== Your goal ==
The listing must be reproduced in full, exactly as it stands.
BEGIN Given information
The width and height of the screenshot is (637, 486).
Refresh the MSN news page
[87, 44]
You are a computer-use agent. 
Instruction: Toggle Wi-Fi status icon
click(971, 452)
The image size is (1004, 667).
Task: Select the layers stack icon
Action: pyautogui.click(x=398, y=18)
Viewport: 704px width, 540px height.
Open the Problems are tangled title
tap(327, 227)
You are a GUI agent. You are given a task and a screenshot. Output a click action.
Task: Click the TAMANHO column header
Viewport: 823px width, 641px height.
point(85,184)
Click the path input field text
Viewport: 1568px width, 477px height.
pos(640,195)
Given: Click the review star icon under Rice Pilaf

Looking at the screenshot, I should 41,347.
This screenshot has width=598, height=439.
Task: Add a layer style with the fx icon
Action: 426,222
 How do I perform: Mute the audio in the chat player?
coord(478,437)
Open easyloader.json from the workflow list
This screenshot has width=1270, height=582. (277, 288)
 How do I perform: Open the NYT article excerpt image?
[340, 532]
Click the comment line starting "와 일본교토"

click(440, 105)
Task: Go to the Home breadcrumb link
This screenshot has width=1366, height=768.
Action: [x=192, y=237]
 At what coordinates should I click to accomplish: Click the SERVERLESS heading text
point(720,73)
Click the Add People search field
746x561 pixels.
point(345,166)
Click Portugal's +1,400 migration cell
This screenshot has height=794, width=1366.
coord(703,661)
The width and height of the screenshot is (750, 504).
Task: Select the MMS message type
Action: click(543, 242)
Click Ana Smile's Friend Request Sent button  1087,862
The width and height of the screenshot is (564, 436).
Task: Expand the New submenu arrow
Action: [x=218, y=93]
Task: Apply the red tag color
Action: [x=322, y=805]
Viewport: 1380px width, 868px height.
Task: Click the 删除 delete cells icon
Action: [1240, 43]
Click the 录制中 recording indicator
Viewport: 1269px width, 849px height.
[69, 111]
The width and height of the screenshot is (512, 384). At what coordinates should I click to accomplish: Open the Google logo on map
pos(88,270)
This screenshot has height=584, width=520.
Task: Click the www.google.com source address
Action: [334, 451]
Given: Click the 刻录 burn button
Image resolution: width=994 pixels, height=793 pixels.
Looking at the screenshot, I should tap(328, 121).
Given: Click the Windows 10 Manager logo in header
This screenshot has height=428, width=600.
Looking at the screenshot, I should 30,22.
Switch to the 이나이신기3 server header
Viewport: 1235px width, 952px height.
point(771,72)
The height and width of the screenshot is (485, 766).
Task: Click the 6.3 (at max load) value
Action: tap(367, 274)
END Given information
== Reply ==
The width and height of the screenshot is (637, 486).
Refresh the MSN news page
[87, 44]
You are a computer-use agent. 
Instruction: Toggle Wi-Fi status icon
click(971, 452)
The image size is (1004, 667).
Task: Select the layers stack icon
Action: pyautogui.click(x=398, y=18)
Viewport: 704px width, 540px height.
Open the Problems are tangled title
tap(327, 227)
You are a GUI agent. You are given a task and a screenshot. Output a click action.
Task: Click the TAMANHO column header
Viewport: 823px width, 641px height.
point(85,184)
Click the path input field text
Viewport: 1568px width, 477px height.
pos(640,195)
Given: Click the review star icon under Rice Pilaf

Looking at the screenshot, I should 41,347.
This screenshot has width=598, height=439.
Task: Add a layer style with the fx icon
Action: 426,222
 How do I perform: Mute the audio in the chat player?
coord(478,437)
Open easyloader.json from the workflow list
This screenshot has width=1270, height=582. (277, 288)
 How do I perform: Open the NYT article excerpt image?
[340, 532]
Click the comment line starting "와 일본교토"

click(440, 105)
Task: Go to the Home breadcrumb link
This screenshot has width=1366, height=768.
Action: [x=192, y=237]
 At what coordinates should I click to accomplish: Click the SERVERLESS heading text
point(720,73)
Click the Add People search field
746x561 pixels.
point(345,166)
Click Portugal's +1,400 migration cell
This screenshot has height=794, width=1366.
coord(703,661)
The width and height of the screenshot is (750, 504).
Task: Select the MMS message type
Action: click(543, 242)
Click Ana Smile's Friend Request Sent button  1087,862
The width and height of the screenshot is (564, 436).
Task: Expand the New submenu arrow
Action: [x=218, y=93]
Task: Apply the red tag color
Action: [x=322, y=805]
Viewport: 1380px width, 868px height.
Task: Click the 删除 delete cells icon
Action: [1240, 43]
Click the 录制中 recording indicator
Viewport: 1269px width, 849px height.
[69, 111]
The width and height of the screenshot is (512, 384). At what coordinates should I click to accomplish: Open the Google logo on map
pos(88,270)
This screenshot has height=584, width=520.
Task: Click the www.google.com source address
Action: [334, 451]
Given: Click the 刻录 burn button
Image resolution: width=994 pixels, height=793 pixels.
Looking at the screenshot, I should tap(328, 121).
Given: Click the Windows 10 Manager logo in header
This screenshot has height=428, width=600.
Looking at the screenshot, I should 30,22.
Switch to the 이나이신기3 server header
Viewport: 1235px width, 952px height.
point(771,72)
The height and width of the screenshot is (485, 766).
Task: Click the 6.3 (at max load) value
Action: tap(367, 274)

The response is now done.